# Wilderness First Aid on the River



## johnmbowen (Apr 24, 2007)

HI Folks
I'm organizing a leisurely Wilderness and Remote First Aid class on the Upper Colorado from June 4-8 where we'll run the scenarios on the river itself. This is the Am Red Cross version. There is a cost involved (insurance) and we'll share food, etc. If you are interested, email me at [email protected]


----------



## MountainMedic (Apr 24, 2010)

As a commercial endeavor, you will likely need permits for this.


----------



## johnmbowen (Apr 24, 2007)

*wrfa*

Yes, I'm running it on ours...except for the insurance, it is otherwise completely pro-bono, as I'm a big believer in the subject. Sounds like you have good creds and experience.

jb


----------



## MountainMedic (Apr 24, 2010)

Cool. Just didn't want you to have any unexpected hassles. Sounds fun, good luck with it!


----------



## johnmbowen (Apr 24, 2007)

Thanks


----------



## Kendi (May 15, 2009)

John- I also teach this course (for ARC). You covering the cost of cert fees as well? Providing books? Bringing all the moulange on the river? If so- man I gotta give you credit for being able to pull off a pro bono class.
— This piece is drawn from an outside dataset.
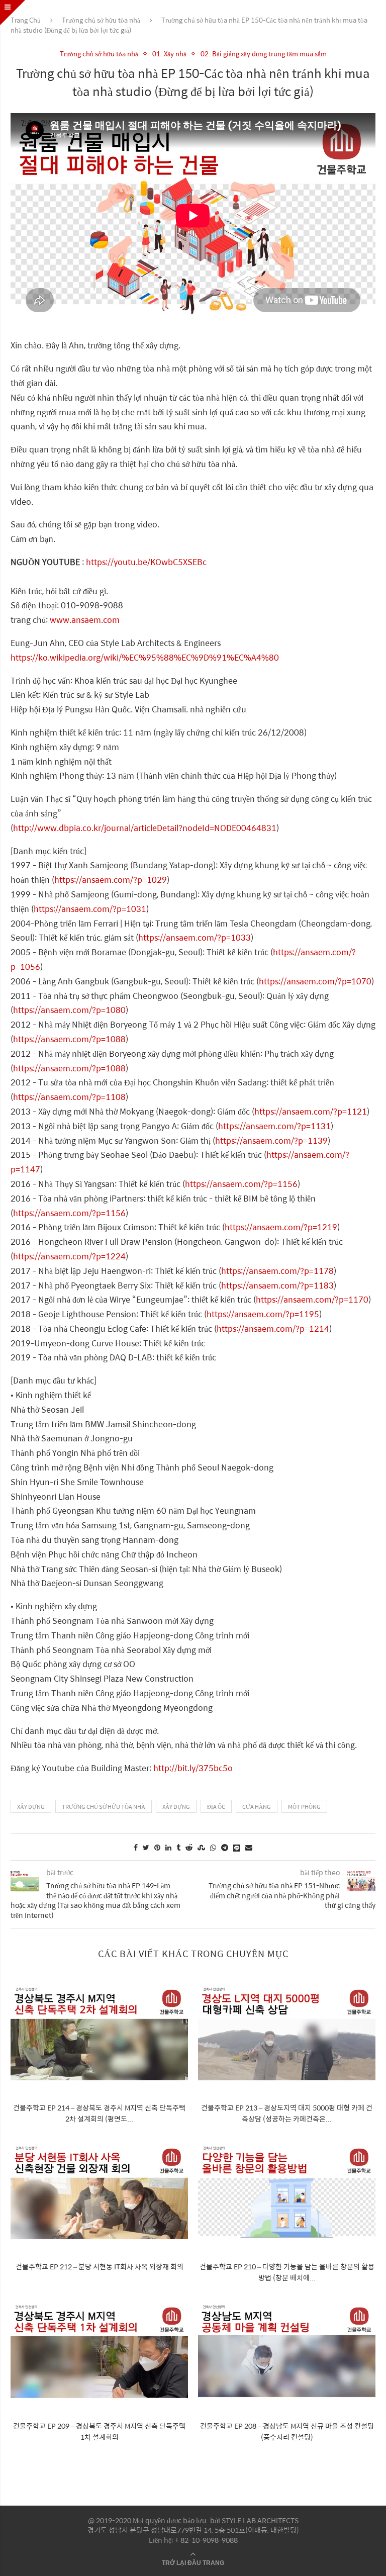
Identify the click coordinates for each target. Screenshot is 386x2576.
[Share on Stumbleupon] (201, 1847)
Impressive.


----------



## johnmbowen (Apr 24, 2007)

Hi Kendi
Yeah, I'll do the cert, and I'm thinking about the books (that are now pretty good compared to the old ones). I have a lot on powerpoint which will go to paper for the class...but well, I was on a group that got rescued once w/ injuries and if I get 10 folks, I'll run it. I haven't got moulage as of yet, so I have to use sharpies (not as good I know) but I may be able to get boy scouts (a.k.a. proven drama queens) as wailing victims. I've done this twice on the Salmon for a very large venture group (run out of WA!). Anyway, I thought I'd offer - but as you have read the returns...I'm preaching to the choir.


----------



## Kendi (May 15, 2009)

John- I can give you a few easy "recipes" for fake blood (in all thicknesses) and skin. Very cheap and very portable. Send me a pm if you're interested. Since you'd be doing this class for free- have peeps print out their own book online for free before you set out. Good luck- awesome that you're willing to do this. (If you want to see the quality of the home homemade stuff I use- you can see pix from my facebook page.) https://www.facebook.com/WildernessSafetyAcademy#!/WildernessSafetyAcademy?sk=photos

Kendi


----------



## johnmbowen (Apr 24, 2007)

Thanks Kendi, I appreciate it...I got to use some plastic ones once - it beats writing the injury on them with a Sharpy. My mail is [email protected]


----------



## Kendi (May 15, 2009)

John check your inbox


----------